A Platform for Light-Hole Qubits in Group IV Semiconductors

Si-compatible quantum devices have been exploiting either tensile strained Si or compressively strained Ge QWs, which are the only group IV systems that can currently be routinely obtained using SiGe as growth template and barrier layers. For quantum information, the former has been used as the building block for electron spin qubits, whereas the latter has been explored in new schemes for hole spin qubits. Herein, we present a third low-dimension system consisting of highly tensile strained Ge QW integrated on an optically active platform and discuss its basic properties experimentally and theoretically. The growth of tensile strained Ge QW is achieved using direct bandgap GeSn as barrier layers grown on silicon wafers.

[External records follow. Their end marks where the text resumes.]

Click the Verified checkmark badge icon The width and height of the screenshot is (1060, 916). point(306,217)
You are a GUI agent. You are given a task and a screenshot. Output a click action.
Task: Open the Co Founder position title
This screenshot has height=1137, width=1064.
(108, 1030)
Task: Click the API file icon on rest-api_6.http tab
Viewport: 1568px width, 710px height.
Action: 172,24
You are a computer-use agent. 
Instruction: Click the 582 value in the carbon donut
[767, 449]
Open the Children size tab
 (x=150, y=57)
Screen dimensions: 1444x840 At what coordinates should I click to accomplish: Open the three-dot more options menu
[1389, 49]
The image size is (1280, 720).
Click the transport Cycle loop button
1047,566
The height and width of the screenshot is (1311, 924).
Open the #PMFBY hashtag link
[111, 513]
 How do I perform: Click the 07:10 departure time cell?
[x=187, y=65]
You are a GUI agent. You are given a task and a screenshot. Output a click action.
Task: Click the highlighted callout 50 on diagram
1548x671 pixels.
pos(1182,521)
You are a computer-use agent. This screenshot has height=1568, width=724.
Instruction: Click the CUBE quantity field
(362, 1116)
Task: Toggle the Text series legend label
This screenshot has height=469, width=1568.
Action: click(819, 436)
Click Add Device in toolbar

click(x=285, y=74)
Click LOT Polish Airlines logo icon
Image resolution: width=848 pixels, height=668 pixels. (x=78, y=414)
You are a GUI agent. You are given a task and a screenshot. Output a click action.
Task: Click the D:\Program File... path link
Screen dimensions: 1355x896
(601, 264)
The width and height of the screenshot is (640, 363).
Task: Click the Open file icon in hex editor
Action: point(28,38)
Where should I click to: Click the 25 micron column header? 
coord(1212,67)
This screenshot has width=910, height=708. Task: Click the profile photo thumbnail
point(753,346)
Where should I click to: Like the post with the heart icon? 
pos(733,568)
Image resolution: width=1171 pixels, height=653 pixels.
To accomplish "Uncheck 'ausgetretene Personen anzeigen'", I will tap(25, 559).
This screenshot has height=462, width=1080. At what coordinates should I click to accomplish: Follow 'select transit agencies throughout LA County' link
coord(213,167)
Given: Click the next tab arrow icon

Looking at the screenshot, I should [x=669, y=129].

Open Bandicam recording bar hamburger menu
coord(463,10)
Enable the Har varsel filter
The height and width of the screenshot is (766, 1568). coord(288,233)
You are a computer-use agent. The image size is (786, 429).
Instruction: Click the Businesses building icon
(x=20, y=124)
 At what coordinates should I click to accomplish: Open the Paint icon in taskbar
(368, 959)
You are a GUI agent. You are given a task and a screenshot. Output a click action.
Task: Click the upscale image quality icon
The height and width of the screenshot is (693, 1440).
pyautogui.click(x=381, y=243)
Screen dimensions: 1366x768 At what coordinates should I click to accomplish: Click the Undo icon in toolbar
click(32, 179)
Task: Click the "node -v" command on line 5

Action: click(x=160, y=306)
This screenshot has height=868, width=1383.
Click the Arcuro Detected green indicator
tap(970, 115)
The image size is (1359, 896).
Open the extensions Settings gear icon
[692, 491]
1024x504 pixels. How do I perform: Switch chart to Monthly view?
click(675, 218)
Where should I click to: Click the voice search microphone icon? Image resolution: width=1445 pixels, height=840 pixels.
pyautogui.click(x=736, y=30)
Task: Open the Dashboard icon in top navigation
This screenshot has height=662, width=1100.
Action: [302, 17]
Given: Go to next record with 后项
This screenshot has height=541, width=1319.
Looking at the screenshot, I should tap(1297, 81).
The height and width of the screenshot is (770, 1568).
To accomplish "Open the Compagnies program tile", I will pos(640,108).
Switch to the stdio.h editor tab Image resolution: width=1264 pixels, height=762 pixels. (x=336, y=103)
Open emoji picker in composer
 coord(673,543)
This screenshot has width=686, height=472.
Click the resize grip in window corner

This heterostructure yields high tensile strain in Ge QW and band structure corresponding to a sizable LH-HH splitting exceeding 100 meV. Unlike compressively strained Ge, the top of the valence band is occupied by LH in tensile strained Ge. We also found a high LH g-factor anisotropy in Ge/GeSn QW, with g = 21.8 for in-plane B-field and g = 0.69 for perpendicular-to-plane field. These properties lay the groundwork to implement LH spin qubits with potentially easier manipulation due to the combined effects of the large Rashba-type SOI, and the spin ½ of LH.